_PROBLEM TO SOLVE:_
Rewrite the entries starting at the line containing "Identify the location" and ending at the line containing "The image size", swapping "location" for "position" and keeping everything else the same.

_DATA FOR ANALYSIS:_
--- START ---
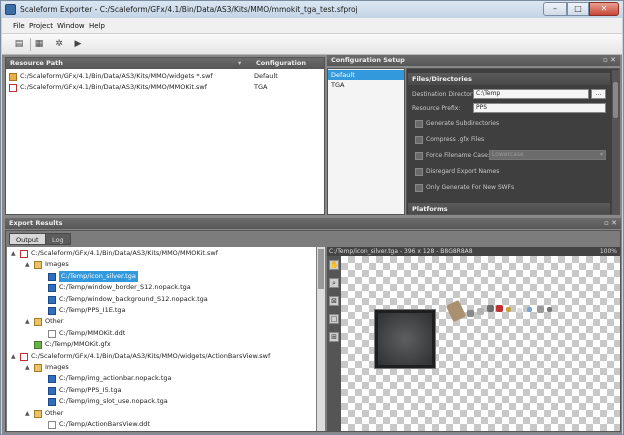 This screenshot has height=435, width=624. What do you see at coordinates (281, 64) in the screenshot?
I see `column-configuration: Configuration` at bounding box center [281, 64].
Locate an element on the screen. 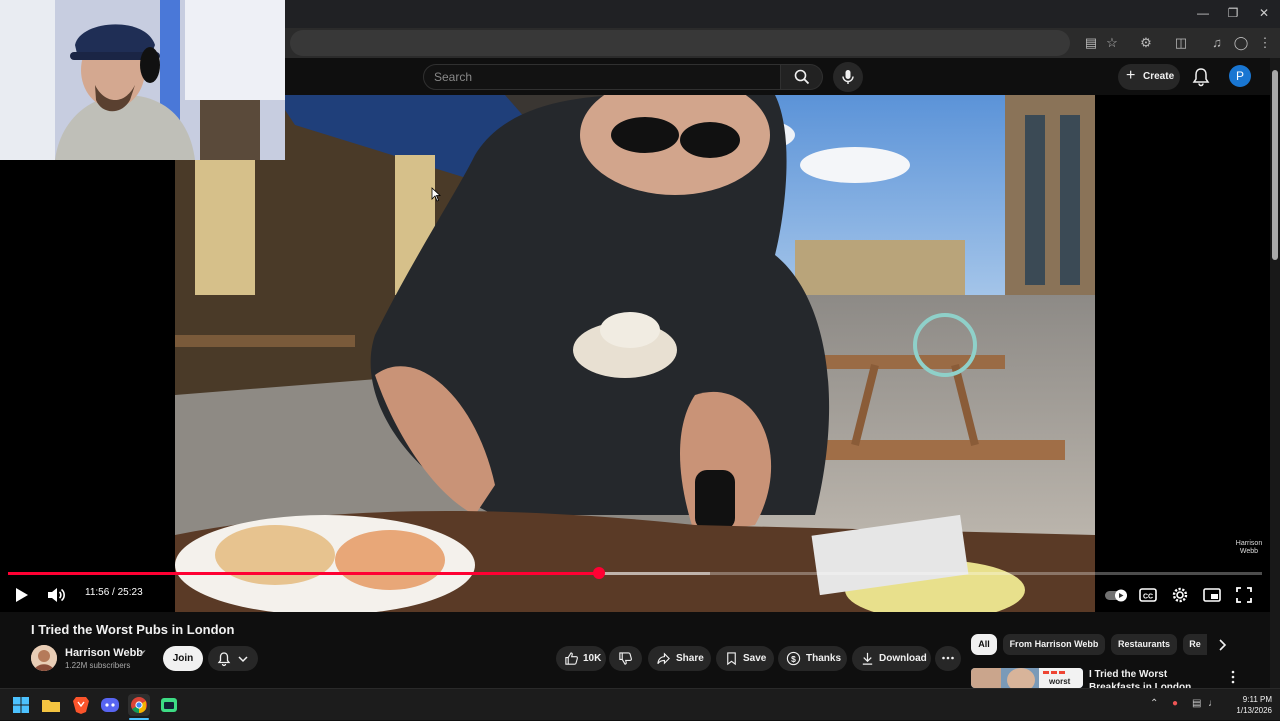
--- END ---
--- START ---
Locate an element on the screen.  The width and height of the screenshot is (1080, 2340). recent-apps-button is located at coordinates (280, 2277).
--- END ---
--- START ---
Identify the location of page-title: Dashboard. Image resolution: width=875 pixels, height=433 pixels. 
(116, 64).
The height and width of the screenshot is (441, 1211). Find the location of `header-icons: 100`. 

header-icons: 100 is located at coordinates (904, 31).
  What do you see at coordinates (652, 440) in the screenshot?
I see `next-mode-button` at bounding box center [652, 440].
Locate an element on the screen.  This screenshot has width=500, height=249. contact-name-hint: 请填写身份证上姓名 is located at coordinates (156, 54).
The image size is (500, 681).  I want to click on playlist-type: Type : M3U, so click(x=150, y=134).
--- END ---
_SOLUTION FOR THIS TASK:_
Identify the position of page-title: Dashboard. Image resolution: width=875 pixels, height=433 pixels. 
(116, 64).
The height and width of the screenshot is (441, 1211). Find the position of `header-icons: 100`. 

header-icons: 100 is located at coordinates (904, 31).
  What do you see at coordinates (652, 440) in the screenshot?
I see `next-mode-button` at bounding box center [652, 440].
Locate an element on the screen.  This screenshot has width=500, height=249. contact-name-hint: 请填写身份证上姓名 is located at coordinates (156, 54).
The image size is (500, 681).  I want to click on playlist-type: Type : M3U, so click(x=150, y=134).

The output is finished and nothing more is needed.